LG where democracy is born

“Local Government is the most accessible democratic institution we have,” said Moira Rayner. “Ordinary people find it quite easy to participate, not just by voting Councillors in and out of office, but by influencing their decisions between elections. I could shirtfront my Councillor in the local supermarket and I did.”

Moira Rayner, former Human Rights and Equal Opportunity Commissioner, and author of ‘Rooting Democracy’, delivered this year’s keynote address at the General Assembly.

“Fewer voters mean more impact, a Local Government representative is likely to be more sensitive to citizens’ views,” she said. “The personal nature of local democracy means I am much more likely to have personal contact with my Councillor than my local State or Federal member. The lines of communication are much shorter.”

She said that one of the crucial functions of Local Government is to be a forum where people can negotiate their interests, raise concerns about matters affecting them, and try to reach a consensus or accommodate the needs of others.

“Citizens are not willing to be ‘customers’ of Local Government, whose only redress is voting with their feet,” Moira Rayner stated. “They are not willing to become passive participants in global markets.”

Pointing to the results of a 1995 survey into community attitudes to Local Government, conducted by the Municipal Association of Victoria, Moira Rayner said the public does not want a managerial model of Local Government. They are not interested in Councillors who are good business people, party political or possessed with the desire for efficiency. They want honest, competent, reliable local men and women.

“When State Governments seek to take away the powers of Local Government, they hack away at the roots of a democratic community,” she said. “When they seek to restrict Local Government’s role to quasi commercial service delivery, they restrict the space – both real and metaphorical – for voluntary, collaborative interchanges among ordinary people who live next to each other.”

She said that Australia has never addressed the real, and now urgent, need to build a commitment to democratic process at the local level.

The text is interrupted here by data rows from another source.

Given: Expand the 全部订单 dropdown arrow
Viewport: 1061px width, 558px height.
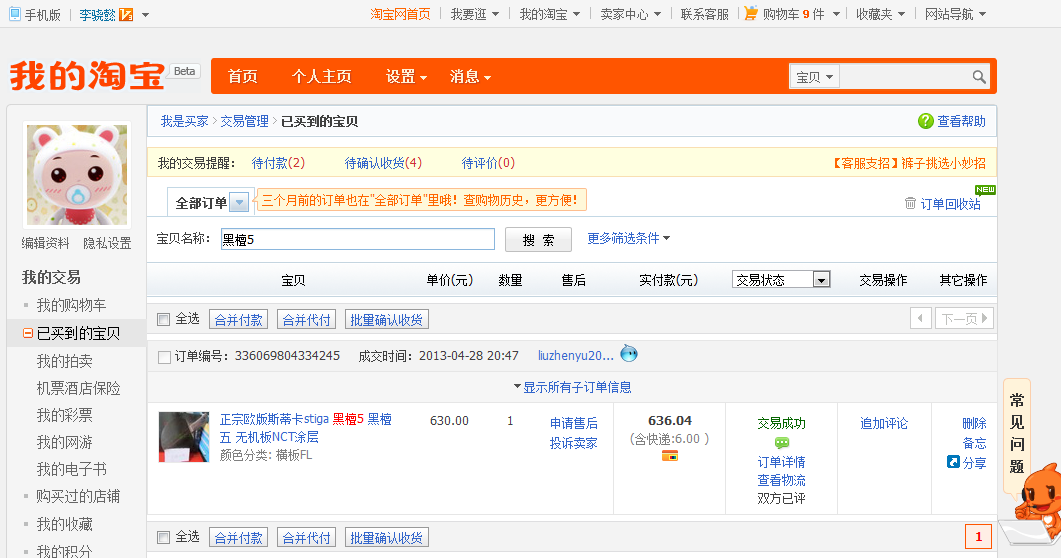Looking at the screenshot, I should (239, 203).
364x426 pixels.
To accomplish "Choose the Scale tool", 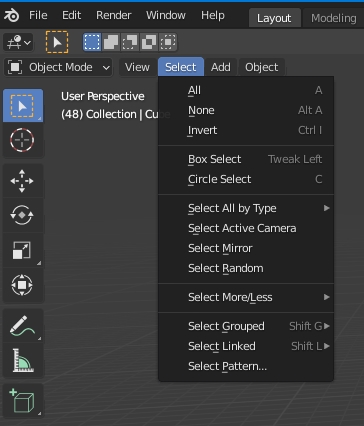I will click(22, 250).
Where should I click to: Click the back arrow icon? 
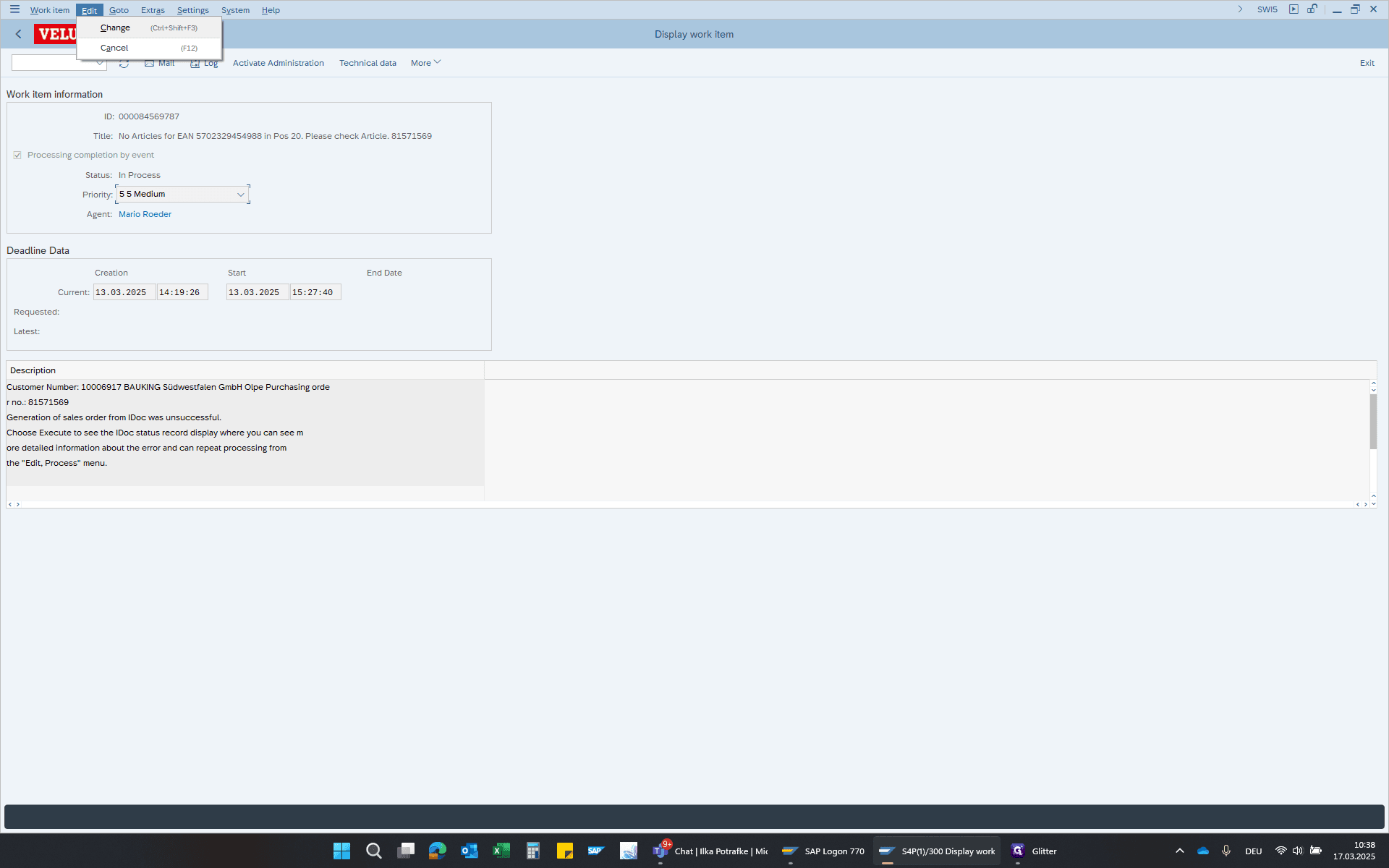(19, 34)
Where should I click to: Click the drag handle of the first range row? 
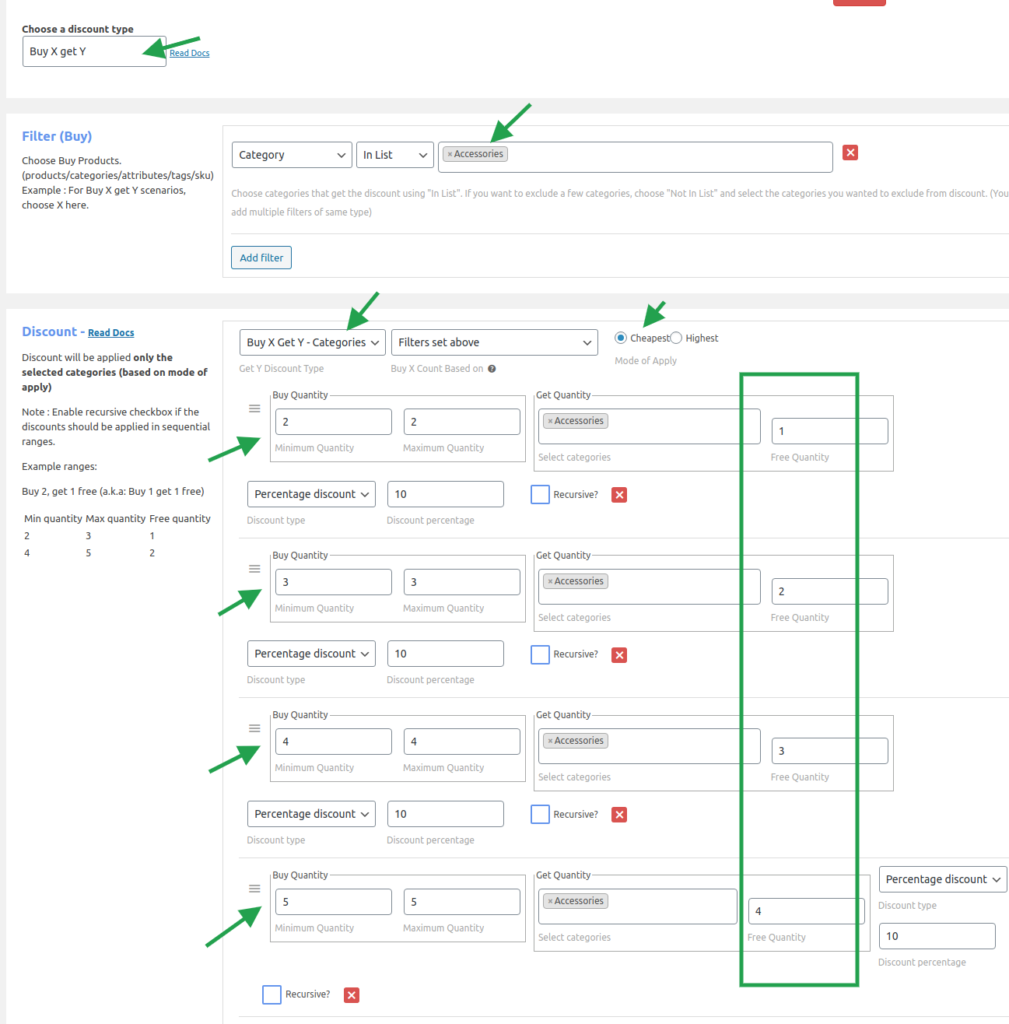click(254, 409)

However, democratising the Local Government franchise, ensuring one vote one value by removing plural voting and artificial weighting, is essential.

“In my view, the Australian Constitution should be amended to recognise and entrench Local Government as a tier of government that cannot be abolished, and with which citizens relate as citizens not customers,” she said. “Local participation is the building block of democracy. Local Government is where democracy is born. We must reclaim the local, to protect the national interest and our common good.”